Autre cas : lors d'une audience cet été, Anton Carniaux, directeur des affaires publiques et juridiques de Microsoft France, a dû admettre sous serment que l'entreprise ne pouvait garantir qu'aucune donnée de citoyens français ne serait transmise aux autorités américaines sans le consentement des autorités françaises.
Outre les préoccupations liées à la protection des données, les représentants du secteur critiquent également les coûts élevés. « Sur une période de cinq ans, près d'un milliard d'euros de droits de licence seront versés à une entreprise américaine – des fonds qui seront soustraits à l'économie bavaroise, et notamment aux éditeurs de logiciels innovants de l'État », indique la lettre. « Cette décision compromet les objectifs de développement économique régional et d'indépendance numérique, alors que nous aurions pu développer nous-mêmes une solution pour un coût bien moindre. »
La fiabilité et la crédibilité des grandes entreprises américaines sont un sujet de discussion depuis des années ; toutefois, depuis l'entrée en fonction de Donald Trump en janvier, l'attention portée à la protection des données et à la souveraineté numérique s'est encore intensifiée.
Microsoft a réagi par une offensive, notamment lorsque l'affaire Khan a été rendue publique au printemps : le vice-président de Microsoft, Brad Smith, a rassuré les clients européens lors d'une conférence de presse et dans un long article de blog, soulignant qu'ils « maintiendraient la résilience numérique de l'Europe, même en période de volatilité géopolitique ». À cette fin, ils entendaient construire un cloud européen et se positionner comme une « voix de la raison ». Et si tout cela échouait, ils seraient même prêts à s'engager dans un conflit avec le gouvernement américain si nécessaire.
Toutefois, la souveraineté numérique ne se résume pas nécessairement à l'éventuelle interruption de services.

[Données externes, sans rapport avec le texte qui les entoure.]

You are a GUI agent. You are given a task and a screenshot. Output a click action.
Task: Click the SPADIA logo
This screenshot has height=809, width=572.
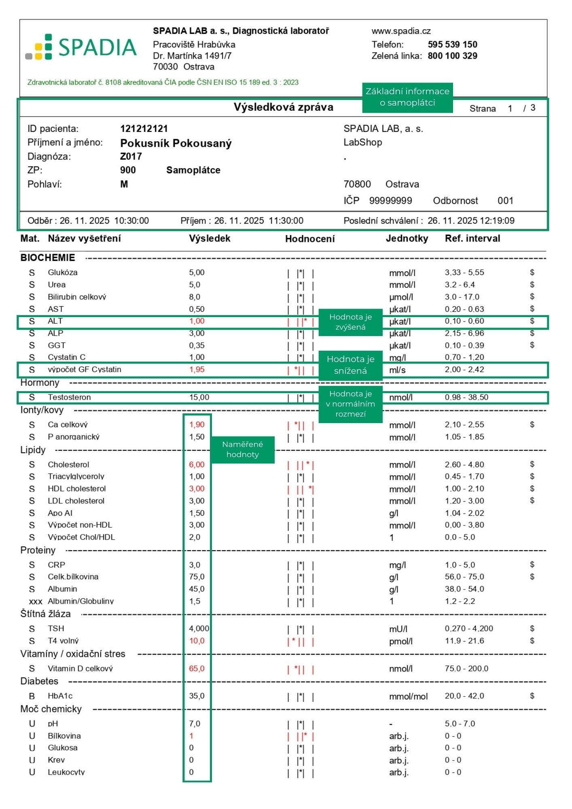(81, 47)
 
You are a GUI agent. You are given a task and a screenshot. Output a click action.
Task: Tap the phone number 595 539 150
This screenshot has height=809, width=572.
(452, 44)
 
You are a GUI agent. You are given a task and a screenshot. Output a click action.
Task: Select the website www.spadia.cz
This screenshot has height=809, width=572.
(401, 31)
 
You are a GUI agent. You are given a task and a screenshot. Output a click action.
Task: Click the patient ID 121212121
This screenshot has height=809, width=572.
(144, 129)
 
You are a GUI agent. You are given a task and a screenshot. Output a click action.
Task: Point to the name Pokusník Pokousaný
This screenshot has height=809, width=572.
(176, 143)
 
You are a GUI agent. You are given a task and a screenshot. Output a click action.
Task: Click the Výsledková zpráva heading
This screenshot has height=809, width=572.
(283, 107)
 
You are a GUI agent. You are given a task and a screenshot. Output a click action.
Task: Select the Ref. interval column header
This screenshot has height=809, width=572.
(472, 238)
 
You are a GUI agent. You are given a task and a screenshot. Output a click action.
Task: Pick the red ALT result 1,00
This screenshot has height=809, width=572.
(197, 321)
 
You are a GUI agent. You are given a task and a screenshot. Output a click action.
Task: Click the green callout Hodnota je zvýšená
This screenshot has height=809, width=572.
(350, 322)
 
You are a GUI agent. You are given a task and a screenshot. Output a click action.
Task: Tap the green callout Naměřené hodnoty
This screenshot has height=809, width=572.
(242, 449)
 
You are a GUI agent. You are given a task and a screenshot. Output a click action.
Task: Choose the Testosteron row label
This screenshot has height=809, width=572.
(69, 397)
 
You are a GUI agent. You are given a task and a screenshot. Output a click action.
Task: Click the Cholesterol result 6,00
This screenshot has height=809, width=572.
(197, 464)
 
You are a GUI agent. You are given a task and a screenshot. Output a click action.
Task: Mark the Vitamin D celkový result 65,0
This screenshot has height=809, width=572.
(197, 668)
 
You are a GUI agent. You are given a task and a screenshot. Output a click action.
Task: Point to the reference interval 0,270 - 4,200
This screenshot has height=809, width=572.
(469, 628)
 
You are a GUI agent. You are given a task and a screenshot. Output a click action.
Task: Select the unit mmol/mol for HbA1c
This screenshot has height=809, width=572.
(408, 696)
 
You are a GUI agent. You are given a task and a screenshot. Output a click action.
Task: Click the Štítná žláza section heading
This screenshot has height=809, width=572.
(45, 614)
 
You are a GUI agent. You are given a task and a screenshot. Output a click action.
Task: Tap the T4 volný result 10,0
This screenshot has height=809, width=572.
(197, 641)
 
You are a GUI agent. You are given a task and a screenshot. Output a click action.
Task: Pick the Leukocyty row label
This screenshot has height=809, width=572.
(66, 772)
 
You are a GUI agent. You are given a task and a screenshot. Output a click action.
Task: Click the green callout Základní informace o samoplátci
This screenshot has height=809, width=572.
(407, 97)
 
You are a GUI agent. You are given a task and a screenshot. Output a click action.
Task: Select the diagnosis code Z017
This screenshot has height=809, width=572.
(131, 157)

Des lois américaines telles que le Patriot Act et le Cloud Act présentent également des risques. Ce dernier, par exemple, autorise les autorités américaines à accéder aux données cloud d'entreprises américaines, même si ces dernières proposent leurs services via des serveurs situés en Europe.
D'autres Länder allemands adoptent depuis longtemps une approche différente en matière de souveraineté numérique. Le Schleswig-Holstein, par exemple, abandonne progressivement les logiciels Microsoft dans ses administrations publiques depuis plusieurs mois, en leur préférant des logiciels libres.
Ce changement était prévu avant l'entrée en fonction de Trump. Outre une plus grande indépendance, l'État souhaite également réaliser des économies sur les coûts considérables liés aux licences des produits Microsoft.
La transition dans le Schleswig-Holstein ne se déroule pas sans heurts : le journal « Kieler Nachrichten » a signalé à plusieurs reprises ces derniers mois des problèmes de communication par courriel , notamment au sein des tribunaux et des parquets. Par ailleurs, les performances parfois médiocres du logiciel de remplacement suscitent une frustration considérable.